Conferma Botturi: «Una certa esal­tazione della ragione umana è, di per sé un’istanza perfino positiva, come ha ricordato anche il Papa in più di un luogo; il problema è che in gene­re la razionalità illuministica è iden­tificata con la razionalità tecnico­scientifica. E così si perde il senso cri­tico del limite».

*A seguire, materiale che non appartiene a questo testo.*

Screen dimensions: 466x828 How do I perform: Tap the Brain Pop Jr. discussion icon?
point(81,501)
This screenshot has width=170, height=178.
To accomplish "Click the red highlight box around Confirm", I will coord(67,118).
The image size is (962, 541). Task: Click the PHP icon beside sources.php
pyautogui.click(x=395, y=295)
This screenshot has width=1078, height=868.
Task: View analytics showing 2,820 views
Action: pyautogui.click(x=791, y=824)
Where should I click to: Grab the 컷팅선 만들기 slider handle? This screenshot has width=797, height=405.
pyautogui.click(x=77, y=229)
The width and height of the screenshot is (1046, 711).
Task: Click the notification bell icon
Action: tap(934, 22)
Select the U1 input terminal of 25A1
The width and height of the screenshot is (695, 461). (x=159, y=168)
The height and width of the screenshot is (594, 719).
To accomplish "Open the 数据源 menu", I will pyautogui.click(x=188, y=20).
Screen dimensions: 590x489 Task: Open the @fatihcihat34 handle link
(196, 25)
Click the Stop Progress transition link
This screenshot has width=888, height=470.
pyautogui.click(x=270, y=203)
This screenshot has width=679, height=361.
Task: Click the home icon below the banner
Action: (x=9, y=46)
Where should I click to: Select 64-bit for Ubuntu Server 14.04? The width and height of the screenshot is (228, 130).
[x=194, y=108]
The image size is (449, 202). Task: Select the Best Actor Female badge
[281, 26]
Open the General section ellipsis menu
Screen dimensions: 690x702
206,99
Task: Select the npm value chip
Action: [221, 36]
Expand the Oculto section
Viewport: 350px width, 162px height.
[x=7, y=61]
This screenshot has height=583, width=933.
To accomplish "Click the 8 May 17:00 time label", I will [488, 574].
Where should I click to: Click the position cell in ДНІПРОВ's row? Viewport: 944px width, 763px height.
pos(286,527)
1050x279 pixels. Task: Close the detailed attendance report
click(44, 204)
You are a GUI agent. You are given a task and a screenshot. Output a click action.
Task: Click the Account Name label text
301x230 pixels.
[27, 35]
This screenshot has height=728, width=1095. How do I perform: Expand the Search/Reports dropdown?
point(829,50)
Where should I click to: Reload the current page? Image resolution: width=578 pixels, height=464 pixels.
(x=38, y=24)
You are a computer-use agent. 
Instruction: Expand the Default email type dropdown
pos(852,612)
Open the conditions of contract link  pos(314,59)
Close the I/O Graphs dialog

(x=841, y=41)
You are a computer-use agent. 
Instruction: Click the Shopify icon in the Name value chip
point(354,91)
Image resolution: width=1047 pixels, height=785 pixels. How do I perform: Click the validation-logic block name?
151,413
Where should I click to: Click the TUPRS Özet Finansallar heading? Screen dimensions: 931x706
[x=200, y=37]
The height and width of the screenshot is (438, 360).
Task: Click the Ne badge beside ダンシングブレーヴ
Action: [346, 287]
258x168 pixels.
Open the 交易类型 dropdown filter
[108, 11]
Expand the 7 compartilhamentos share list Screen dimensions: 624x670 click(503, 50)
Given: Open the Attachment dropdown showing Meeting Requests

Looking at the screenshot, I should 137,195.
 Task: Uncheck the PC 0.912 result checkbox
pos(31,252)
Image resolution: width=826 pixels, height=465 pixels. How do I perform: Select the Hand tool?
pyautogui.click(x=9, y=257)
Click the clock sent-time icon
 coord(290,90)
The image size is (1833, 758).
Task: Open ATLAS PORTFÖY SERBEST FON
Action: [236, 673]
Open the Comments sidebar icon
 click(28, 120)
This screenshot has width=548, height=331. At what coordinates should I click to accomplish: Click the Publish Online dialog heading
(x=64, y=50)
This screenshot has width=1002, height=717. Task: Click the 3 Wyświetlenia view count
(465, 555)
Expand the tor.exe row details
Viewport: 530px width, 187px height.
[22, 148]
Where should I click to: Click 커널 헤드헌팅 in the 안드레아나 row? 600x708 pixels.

Oggi i Lumi, quindi, hanno tutto da guadagnarci dallo sposalizio con la fede di Pascal. Ma c’è un problema: Pascal è netto nell’affermare che per lui Dio è il Dio di Abramo, Isacco e Giacobbe, non il Dio dei filosofi e del­la ragione: «Ovvero - conclude Givo­ne - non è il Dio dei filosofi che so­no soltanto filosofi. ’La vera filosofia si fa beffe della filosofia’, dice Pascal - restando filosofia, fermamente an­corata alla ragione ma consapevole dei limiti della ragione stessa». Tra Pascal e Voltaire, quindi, un’aria di parentela c’è: «Ma le difficoltà na­scono dopo, quando l’illuminismo si è scontrato con il mondo attuale e ha prodotto i guasti che sappiamo. La ragione è diventata ragione stru­mentale, votata al dominio e al pos­sesso. Persa la consapevolezza del proprio limite, non ha saputo - pa­scalianamente - farsi beffe di se stes­sa. Eppure, al di là della ragione c’è il mistero: non uno spazio vuoto, e­lemento negativo, ma la sorgente di tutte le nostre domande più profon­de, quelle alle quali magari non sap­piamo dare risposta ma che non per questo cessano di essere vere. La dif­ferenza passa qui: c’è un illuminismo che considera le domande che sgor­gano dal mistero come irrilevanti, co­me domande che non hanno senso; e c’è un illuminismo, invece, che sta di fronte al mistero e e alle sue do­mande: se la ragione non sa rispon­dere, non ne fa discendere che quel­le domande siano prive di senso. Ci sono altri luoghi dello spirito dove trovano risposte: nella religione, per esempio, o nell’arte».

***

E Ratzinger disse: i meriti dei philosophes distrutti dai loro figli
-  In un discorso tenuto a Subiaco poco prima dell’ascesa al soglio, rivendicò il legame tra il cristianesimo, fede del «logos», e la filosofia

(Avvenire, 04.03.2008).

Poche setti­mane pri­ma della sua a­scesa al Soglio, il cardinale Joseph Ratzinger ha te­nuto, ricevendo a Subiaco il pre­mio «San Bene­detto », un’im­portante «lec­tio », nella quale parlò anche di illuminismo e neoilluminismo. Ratzinger ri­cordò che «l’il­luminismo è di origine cristiana ed è nato non a caso proprio ed esclusivamente nell’ambito della fede cristiana» e che, nel Sette­cento ebbe una funzione saluta­re «laddove il cristianesimo, contro la sua natura, era purtroppo diventato tradizione e religione di Stato». Nel contesto dell’An­cien Regime, anzi, «è stato merito dell’illu­minismo aver riproposto i valori originari del cristianesimo», ovvero il suo essere «la religione del ’logos’», che «ha compreso se stessa fin dal principio come la religione se­condo ragione», che «in quanto religione dei perseguitati, in quanto religione universale, al di là dei diversi Stati e popoli, ha negato allo Stato il diritto di considerare la religio­ne come una parte dell’ordinamento stata­le ». Ma questo poté accadere solo perché «a quell’epoca le grandi convinzioni di fondo create dal cristianesimo in gran parte resta­vano ». E proprio questo segna il netto di­stacco tra i Lumi settecenteschi e l’odierno neoilluminismo. Ratzinger indicava un’«au­tolimitazione della ragione positiva, che è a­deguata nell’ambito tecnico, ma che, laddo­ve viene generalizzata, comporta invece una mutilazione dell’uomo. Ne consegue che l’uo­mo non ammetta più alcuna istanza morale al di fuori dei suoi calcoli e anche che il con­cetto di libertà, che potrebbe sembrare e­spandersi in modo illimitato, alla fine porta all’autodistruzione della libertà».